Vessel loops should always be moist to prevent dragging on vessels
Tables for vascular procedures are never broken down until the patient is out of the room.
Drugs
Heparin – prevents clotting (given intravenously before cross clamping to prevent clotting, also used to irrigate/flush the vessel with an olive tip or Christmas tree). Side effects of thrombolytics is hemorrhage
Papaverine - dilates the muscle wall of a vessel, used as a topical
Local Anesthetics available for postop pain
Antibiotic solutions (Surgeons choice)
Hemostatic agents (Surgeons choice)
Protamine Sulfate- to reverse heparin- must be given slowly or it may cause dyspnea, hypertension or bradycardia
Topical hemostatic agents
Gelfoam, thrombin (
Dextran- used parenterally to expand blood plasma volume
Hypaque- contrast medium used in radiographic procedures (arteriography)

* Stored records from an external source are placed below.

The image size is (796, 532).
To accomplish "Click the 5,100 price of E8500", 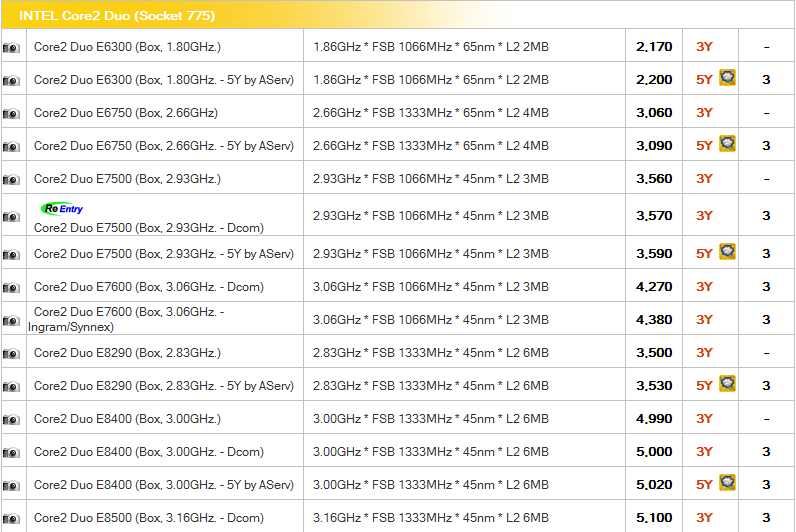I will [x=654, y=518].
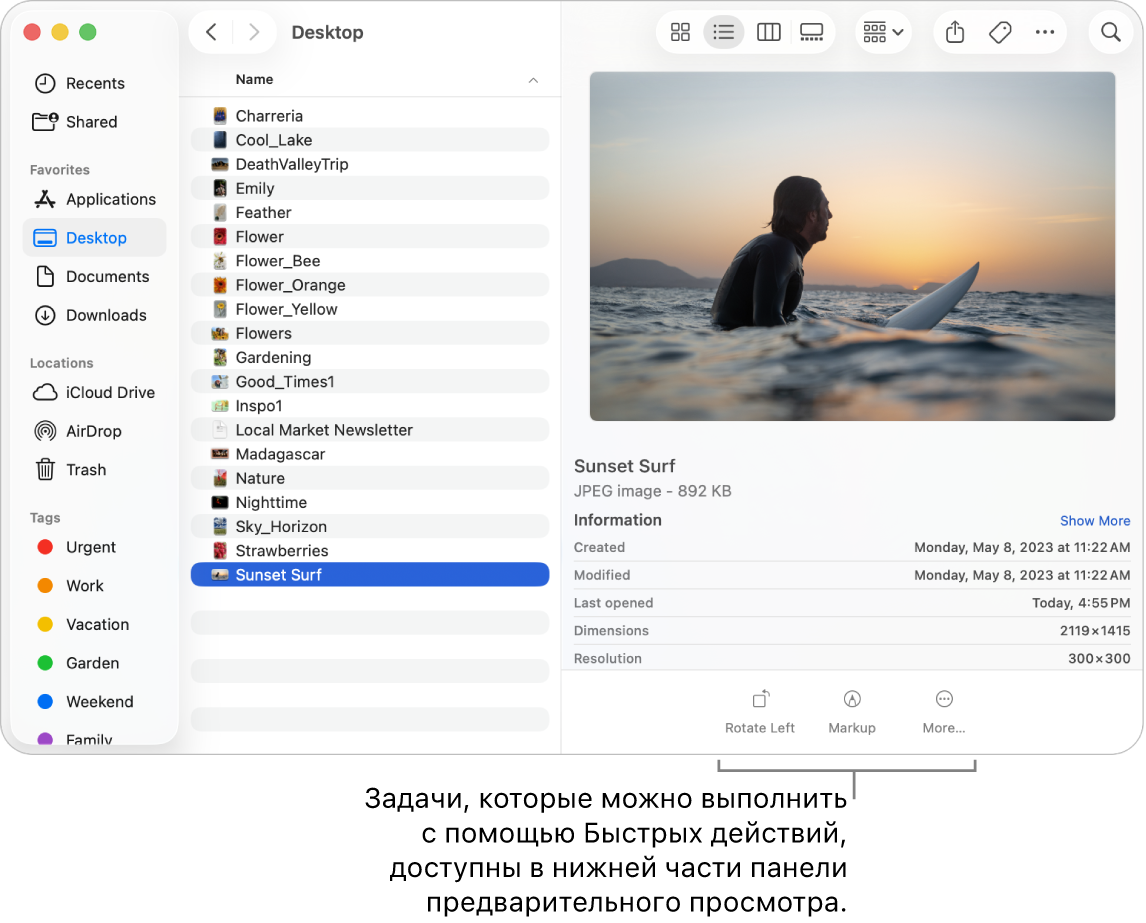1146x923 pixels.
Task: Select iCloud Drive in sidebar
Action: point(110,392)
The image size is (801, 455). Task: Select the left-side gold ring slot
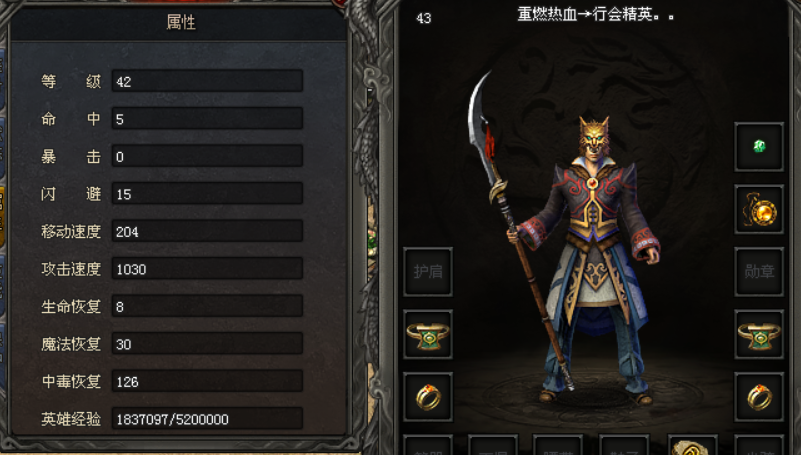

Renografin- used when patient is allergic to iodine
The activated clotting time (ACT) normally determines the need for more heparin or the need for reversal of heparin
Vitamin K is essential for clotting process
Vascular Clamping vs. Unclamping
Clamping:
Clamp proximal first then distal (ICA, CCA, ECA)
Reduces pressure on diseased or obstructed area
Backflow Testing:
Clamp is removed to check for suture line leakage (ICA, ECA, CCA)
Repair stitch is used (usually one size smaller)
Unclamping:
Open distal first then proximal (CCA, ECA, ICA)
Reduces pressure on suture line
In Situ Procedure
The autogenous graft that is left in place after removal of internal valves and anastomosed to the arterial system
Extends the length of the procedure
No tissue reaction
Choice for distal leg
Resists infection better than any other graft material
Saphenous vein is used
Procedures
Angioplasty:
Treats symptomatic atherosclerosis
Conservative treatment to restore lumen vessel
Balloon dilatation
Percutaneous Transluminal Angioplasty
Best for short areas of disease (90% success rate)
Crucial element is correct balloon sizing
Requires detailed angiography
Femoral artery approach most often used
Balloon is inflated with diluted contrast media
Abdominal Aortic Aneurysm (AAA):
Also called Triple A, performed to treat aortoiliac occlusive disease, commonly caused by athersclerosis
Weakened area in the arterial wall
Incision is from xiphoid process to pubis
Most likely to use a bifurcated graft
Cell saver is commonly used
Proximal anastomosis is first, usually with a 4-0 double armed needle
Aortofemoral bypass- a graft is implanted between aorta and femoral arteries to bypass the iliac arteries and restore circulation
Prime consideration for ruptured AAA is hemorrhage control
Technique
A laparotomy is preformed through a long midline incision (from xiphoid process to pubis), and the aorta is exposed
If doing a femoral bypass then groin incisions are made to expose the femoral arteries
Pt. is heparinized and aorta is clamped below the renal arteries. Aorta is normally clamped with a Satinsky clamp
11 blade on a long handle is used to incise aorta. Long Potts are used to extend incision. Plaque is dissected
The distal portion of aorta is oversewn with 3-0 or 4-0 prolene double armed suture
Proximal end of bifurcated graft is anastomosed to the distal aorta
Bilateral subcutaneous tunnels are made in the retroperitoneal tissue to the groin
Bilateral arteriotomies are made in the femoral arteries, and the graft limbs are anastomsed to each artery with 5-0 or 6-0 prolene suture
Helpful hints
When doing an open AAA, cell saver is used. If any type of hemostatic agent is used, the cell saver can no longer be used. Always mention to surgeon before passing this to the surgeon.
Wet surgeons' hands when they are tying fine prolene suture, to allow suture to slide freely and not get caught.
Cell saver should not be used if patient has cancer
Supplies to have- different sizes of Dacron bifurcated grafts, doppler, and cellsaver
Endovascular AAA procedure
The aneurysm is approached through the femoral artery under fluoroscopy
Prep is done the same as an open AAA, incase of need to open. Left arm is tucked to allow c-arm access
18 gauge arterial entry needle is inserted
A guidewire is advanced
Sheath is inserted and catheters are inserted. Radiopaque dye is injected. The aneurysm is measured and grafts are chosen
Multi sectional grafts stents are introduced into the aorta and femoral artery. Graft is deployed.